All statements other than statements of historical facts included in this press release, including, without limitation, statements regarding our future financial position, risks and uncertainties related to our business, strategy, capital expenditures, projected costs and our plans and objectives for future operations, may be deemed to be forward-looking statements. Words such as “believe,” “expect,” “anticipate,” “may,” “assume,” “plan,” “intend,” “will,” “should,” “estimate,” “risk” and similar expressions or the negatives of these expressions are intended to identify forward-looking statements. In addition, from time to time we or our representatives, acting in respect of information provided by us, have made or may make forward-looking statements orally or in writing and these forward-looking statements may be included in but are not limited to press releases (including on our website), reports to our security holders and other communications. 

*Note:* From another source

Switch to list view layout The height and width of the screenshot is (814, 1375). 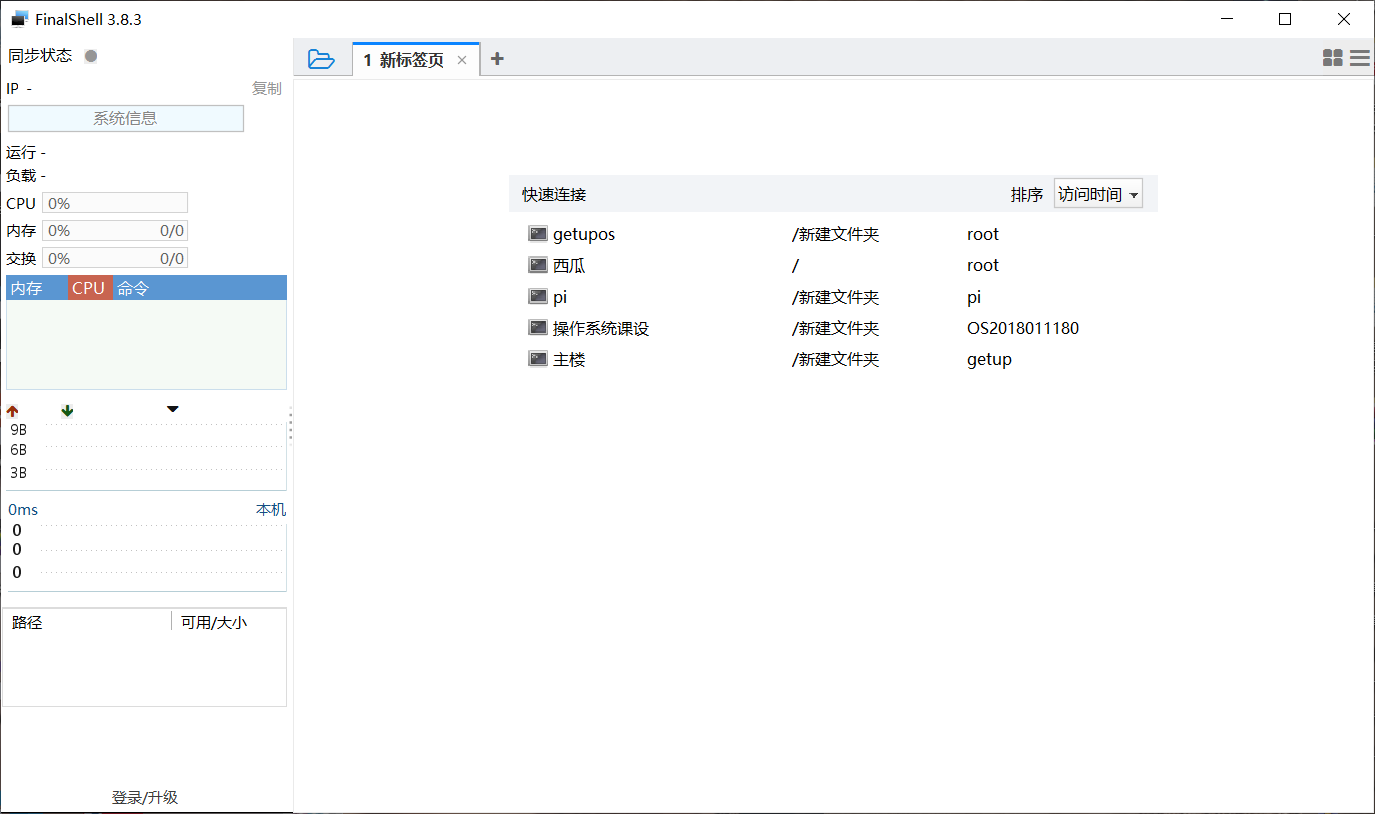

Although we believe that the expectations reflected in such forward-looking statements are reasonable, we can give no assurance that such expectations will prove to be correct. Any forward-looking statement speaks only as of the date on which it is made and we undertake no obligation to publicly update or revise any forward-looking statements, whether as a result of new information, future events or otherwise. New risk factors emerge from time to time and it is not possible for us to predict all such risk factors, nor can we assess the impact of all such risk factors on our business or the extent to which any factor, or combination of factors, may cause actual results to differ materially from those contained in any forward-looking statements. Given these risks and uncertainties, you should not place undue reliance on forward-looking statements as a prediction of actual results.